Task item:
Show each line from the records below in which the word "bell" occurs.

Supplied material:
-.-.-

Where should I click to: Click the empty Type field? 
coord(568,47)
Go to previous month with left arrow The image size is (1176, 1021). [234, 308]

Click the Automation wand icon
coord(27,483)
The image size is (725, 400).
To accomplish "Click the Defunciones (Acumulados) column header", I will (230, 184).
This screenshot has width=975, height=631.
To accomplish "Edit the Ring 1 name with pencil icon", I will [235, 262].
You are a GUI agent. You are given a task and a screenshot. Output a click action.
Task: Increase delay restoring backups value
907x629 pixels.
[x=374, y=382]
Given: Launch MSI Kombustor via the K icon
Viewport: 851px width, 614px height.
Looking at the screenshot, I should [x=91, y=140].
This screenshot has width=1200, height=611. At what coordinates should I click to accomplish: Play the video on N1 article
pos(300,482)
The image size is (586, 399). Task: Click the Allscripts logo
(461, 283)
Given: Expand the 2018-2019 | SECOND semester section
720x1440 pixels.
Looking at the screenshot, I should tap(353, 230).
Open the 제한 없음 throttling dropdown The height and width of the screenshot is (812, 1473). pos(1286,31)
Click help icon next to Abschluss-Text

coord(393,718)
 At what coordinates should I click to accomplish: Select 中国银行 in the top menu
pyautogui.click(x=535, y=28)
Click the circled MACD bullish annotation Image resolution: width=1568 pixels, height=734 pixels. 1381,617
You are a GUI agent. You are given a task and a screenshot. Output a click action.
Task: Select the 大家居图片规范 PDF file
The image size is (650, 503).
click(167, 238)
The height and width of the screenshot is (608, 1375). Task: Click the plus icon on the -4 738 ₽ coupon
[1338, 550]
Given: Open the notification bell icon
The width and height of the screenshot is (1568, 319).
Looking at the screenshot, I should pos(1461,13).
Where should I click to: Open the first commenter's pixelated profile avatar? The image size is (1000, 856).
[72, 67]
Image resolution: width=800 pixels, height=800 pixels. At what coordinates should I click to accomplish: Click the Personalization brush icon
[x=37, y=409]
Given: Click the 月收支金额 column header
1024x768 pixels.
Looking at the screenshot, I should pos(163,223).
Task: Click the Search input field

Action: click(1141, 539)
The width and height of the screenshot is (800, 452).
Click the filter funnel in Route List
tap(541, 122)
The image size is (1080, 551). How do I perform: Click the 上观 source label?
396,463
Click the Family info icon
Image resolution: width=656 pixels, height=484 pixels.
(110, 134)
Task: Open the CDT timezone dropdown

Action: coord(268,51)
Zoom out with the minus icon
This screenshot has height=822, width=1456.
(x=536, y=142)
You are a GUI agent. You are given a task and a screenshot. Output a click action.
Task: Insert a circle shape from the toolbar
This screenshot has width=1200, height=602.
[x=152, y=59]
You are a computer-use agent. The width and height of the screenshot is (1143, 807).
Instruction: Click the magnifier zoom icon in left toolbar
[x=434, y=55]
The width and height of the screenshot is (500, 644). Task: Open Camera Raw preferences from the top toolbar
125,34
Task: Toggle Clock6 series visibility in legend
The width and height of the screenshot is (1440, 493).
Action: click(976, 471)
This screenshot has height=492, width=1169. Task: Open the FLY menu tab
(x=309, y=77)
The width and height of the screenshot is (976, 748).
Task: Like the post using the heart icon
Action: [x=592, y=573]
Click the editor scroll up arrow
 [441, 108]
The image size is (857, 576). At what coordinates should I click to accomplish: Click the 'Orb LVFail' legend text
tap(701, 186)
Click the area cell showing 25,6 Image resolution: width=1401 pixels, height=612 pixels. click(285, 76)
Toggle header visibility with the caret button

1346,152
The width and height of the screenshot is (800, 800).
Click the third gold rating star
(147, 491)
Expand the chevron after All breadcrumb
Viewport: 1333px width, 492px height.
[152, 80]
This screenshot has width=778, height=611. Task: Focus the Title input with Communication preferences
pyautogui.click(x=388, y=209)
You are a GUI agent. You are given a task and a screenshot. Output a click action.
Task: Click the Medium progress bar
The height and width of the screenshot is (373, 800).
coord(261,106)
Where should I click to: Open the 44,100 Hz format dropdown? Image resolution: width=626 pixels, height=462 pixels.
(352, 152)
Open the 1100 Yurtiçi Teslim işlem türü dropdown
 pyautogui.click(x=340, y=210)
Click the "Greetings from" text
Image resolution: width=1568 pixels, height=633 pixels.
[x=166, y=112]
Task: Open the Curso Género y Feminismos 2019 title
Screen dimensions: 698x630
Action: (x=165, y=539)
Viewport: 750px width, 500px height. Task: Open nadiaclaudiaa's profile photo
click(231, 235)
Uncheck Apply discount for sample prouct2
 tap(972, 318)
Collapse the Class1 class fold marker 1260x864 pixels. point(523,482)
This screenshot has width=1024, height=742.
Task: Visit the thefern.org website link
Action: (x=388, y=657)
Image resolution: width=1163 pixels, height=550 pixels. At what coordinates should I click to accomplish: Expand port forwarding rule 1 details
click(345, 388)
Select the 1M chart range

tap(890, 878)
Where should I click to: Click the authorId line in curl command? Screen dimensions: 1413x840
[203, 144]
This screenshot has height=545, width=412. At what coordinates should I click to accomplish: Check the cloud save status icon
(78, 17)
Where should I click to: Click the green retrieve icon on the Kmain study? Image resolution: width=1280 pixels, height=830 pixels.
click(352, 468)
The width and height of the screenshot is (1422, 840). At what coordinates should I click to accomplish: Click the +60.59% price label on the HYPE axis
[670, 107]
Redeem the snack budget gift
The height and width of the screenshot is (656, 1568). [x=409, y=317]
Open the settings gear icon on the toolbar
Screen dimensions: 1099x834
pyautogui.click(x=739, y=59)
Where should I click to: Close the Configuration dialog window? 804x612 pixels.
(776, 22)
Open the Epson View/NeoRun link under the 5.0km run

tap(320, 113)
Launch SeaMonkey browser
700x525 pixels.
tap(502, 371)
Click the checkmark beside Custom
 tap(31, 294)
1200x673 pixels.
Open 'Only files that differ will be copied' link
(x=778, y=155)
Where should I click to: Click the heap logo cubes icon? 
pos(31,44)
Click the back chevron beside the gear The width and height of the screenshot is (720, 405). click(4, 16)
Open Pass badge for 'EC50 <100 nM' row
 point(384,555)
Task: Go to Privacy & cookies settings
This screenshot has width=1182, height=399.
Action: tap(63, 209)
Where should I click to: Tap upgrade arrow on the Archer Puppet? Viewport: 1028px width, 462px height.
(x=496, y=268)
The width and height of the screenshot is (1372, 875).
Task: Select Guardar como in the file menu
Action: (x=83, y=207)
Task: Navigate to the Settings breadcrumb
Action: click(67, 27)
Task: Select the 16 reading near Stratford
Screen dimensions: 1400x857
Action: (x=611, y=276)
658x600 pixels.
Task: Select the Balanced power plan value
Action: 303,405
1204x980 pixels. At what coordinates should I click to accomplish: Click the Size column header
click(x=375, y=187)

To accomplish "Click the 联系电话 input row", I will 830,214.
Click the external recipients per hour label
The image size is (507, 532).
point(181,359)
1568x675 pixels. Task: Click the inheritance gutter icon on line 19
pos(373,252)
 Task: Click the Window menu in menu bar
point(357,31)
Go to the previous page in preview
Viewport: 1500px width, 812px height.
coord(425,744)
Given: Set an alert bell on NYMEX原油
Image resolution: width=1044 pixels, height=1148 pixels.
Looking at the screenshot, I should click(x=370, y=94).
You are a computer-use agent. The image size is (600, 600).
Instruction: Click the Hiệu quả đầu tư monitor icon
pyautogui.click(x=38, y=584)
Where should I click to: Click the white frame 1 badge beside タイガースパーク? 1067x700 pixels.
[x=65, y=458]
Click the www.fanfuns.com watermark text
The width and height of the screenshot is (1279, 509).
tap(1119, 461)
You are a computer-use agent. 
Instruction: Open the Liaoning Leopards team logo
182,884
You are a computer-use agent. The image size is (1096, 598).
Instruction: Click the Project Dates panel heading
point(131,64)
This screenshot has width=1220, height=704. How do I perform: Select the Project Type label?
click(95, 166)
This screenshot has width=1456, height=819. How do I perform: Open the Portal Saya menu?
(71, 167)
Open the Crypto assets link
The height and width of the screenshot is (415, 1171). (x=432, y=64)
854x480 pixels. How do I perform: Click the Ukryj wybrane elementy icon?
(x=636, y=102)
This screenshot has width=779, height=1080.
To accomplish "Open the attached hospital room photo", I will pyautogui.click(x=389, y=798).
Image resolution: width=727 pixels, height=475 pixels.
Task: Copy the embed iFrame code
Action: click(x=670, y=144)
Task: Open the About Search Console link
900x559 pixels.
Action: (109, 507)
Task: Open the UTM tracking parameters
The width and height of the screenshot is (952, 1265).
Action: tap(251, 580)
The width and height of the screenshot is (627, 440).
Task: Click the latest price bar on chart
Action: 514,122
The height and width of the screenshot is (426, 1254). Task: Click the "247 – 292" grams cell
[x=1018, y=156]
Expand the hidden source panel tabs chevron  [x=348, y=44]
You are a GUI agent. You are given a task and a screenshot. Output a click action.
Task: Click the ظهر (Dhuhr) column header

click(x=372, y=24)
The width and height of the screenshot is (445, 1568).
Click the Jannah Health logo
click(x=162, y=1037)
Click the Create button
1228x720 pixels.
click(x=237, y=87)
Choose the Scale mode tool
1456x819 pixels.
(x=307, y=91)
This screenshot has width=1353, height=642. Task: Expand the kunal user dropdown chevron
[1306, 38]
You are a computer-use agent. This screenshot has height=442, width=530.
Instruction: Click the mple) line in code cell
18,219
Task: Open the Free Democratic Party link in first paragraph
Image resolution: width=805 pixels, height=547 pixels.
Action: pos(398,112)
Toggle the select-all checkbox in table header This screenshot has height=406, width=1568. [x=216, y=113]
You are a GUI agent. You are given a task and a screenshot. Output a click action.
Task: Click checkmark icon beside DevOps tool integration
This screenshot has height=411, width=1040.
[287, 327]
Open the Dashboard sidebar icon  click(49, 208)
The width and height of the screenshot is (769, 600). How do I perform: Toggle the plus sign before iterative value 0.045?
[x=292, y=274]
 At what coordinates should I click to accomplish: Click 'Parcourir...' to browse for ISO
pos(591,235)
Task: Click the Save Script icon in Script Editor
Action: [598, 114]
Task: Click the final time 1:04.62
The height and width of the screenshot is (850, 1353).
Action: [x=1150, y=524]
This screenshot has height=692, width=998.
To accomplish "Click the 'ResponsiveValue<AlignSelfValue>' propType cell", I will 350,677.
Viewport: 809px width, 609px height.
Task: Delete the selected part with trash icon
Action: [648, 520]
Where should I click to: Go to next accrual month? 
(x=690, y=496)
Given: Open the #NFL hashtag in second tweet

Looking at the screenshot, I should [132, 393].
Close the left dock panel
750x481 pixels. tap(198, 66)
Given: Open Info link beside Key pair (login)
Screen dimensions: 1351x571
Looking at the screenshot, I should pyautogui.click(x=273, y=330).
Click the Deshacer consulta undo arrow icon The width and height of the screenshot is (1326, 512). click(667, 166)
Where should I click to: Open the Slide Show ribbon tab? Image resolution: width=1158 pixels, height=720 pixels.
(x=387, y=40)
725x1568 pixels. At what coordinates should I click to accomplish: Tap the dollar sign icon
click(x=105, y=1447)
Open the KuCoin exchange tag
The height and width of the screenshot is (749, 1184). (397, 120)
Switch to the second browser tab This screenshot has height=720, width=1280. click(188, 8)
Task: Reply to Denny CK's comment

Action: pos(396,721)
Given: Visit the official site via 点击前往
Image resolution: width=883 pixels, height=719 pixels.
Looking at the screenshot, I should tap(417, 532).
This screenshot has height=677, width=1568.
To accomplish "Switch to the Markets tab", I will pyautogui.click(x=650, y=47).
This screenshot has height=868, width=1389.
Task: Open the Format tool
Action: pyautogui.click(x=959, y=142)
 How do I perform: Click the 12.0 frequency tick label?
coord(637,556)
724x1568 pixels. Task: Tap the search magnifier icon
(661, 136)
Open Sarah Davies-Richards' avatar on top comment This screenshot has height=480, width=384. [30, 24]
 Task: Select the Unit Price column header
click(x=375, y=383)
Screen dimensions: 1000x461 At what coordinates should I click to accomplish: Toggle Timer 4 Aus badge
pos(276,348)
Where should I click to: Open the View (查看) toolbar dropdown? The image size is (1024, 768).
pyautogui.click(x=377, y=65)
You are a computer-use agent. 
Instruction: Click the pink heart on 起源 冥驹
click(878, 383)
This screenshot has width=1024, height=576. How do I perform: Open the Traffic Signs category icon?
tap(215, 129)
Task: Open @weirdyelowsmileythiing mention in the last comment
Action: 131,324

-.-.-

Response:
Given: Open the notification bell icon
Given: Set an alert bell on NYMEX原油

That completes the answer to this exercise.